### AIM OF THE TASK
If a line in the records below contains the word "width", copy it.
══ MATERIAL SUPPLIED
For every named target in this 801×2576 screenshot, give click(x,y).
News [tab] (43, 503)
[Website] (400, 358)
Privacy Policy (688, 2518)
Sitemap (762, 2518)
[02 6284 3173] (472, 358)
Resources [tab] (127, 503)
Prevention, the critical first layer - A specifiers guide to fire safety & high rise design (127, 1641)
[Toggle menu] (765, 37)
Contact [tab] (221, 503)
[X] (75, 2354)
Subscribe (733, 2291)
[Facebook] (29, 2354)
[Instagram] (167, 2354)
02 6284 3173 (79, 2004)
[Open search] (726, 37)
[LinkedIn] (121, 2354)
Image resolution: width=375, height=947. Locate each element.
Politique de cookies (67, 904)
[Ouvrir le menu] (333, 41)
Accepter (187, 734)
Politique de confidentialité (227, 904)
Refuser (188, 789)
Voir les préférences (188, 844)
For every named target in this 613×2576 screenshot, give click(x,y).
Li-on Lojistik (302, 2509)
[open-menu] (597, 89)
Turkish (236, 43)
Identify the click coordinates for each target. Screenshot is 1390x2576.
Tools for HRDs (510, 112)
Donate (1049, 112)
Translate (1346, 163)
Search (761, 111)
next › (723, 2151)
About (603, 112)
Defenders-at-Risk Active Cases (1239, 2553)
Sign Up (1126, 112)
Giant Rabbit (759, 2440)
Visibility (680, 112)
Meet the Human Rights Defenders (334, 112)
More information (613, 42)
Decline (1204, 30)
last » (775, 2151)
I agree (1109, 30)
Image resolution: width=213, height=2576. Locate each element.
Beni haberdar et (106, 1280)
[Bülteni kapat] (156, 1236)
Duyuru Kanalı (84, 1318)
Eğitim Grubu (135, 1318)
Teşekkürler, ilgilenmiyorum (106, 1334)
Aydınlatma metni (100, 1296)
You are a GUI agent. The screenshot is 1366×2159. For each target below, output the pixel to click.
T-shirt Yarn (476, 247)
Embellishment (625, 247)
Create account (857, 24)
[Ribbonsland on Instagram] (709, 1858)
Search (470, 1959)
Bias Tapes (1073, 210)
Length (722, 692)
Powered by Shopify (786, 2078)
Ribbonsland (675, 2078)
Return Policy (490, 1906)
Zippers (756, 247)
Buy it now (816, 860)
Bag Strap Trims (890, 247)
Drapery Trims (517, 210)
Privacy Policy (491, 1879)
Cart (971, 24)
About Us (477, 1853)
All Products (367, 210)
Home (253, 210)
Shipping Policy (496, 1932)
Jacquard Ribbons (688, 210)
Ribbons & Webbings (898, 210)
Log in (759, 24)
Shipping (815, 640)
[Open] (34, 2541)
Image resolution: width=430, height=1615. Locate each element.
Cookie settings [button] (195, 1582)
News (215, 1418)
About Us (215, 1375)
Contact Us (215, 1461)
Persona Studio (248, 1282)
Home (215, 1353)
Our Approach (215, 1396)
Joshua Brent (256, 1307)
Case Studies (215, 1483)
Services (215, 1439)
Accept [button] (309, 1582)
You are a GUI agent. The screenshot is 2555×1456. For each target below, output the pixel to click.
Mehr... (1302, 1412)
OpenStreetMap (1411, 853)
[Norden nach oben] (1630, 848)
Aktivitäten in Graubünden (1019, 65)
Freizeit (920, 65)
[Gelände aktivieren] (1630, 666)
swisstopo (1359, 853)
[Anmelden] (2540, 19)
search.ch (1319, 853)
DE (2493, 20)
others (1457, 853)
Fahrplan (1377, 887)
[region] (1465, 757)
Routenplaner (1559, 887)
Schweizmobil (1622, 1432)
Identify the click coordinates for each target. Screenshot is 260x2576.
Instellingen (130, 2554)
════
### EXPECTED ANSWER
Image resolution: width=375, height=947. Locate each element.
Image resolution: width=213, height=2576. Locate each element.
Image resolution: width=430, height=1615. Locate each element.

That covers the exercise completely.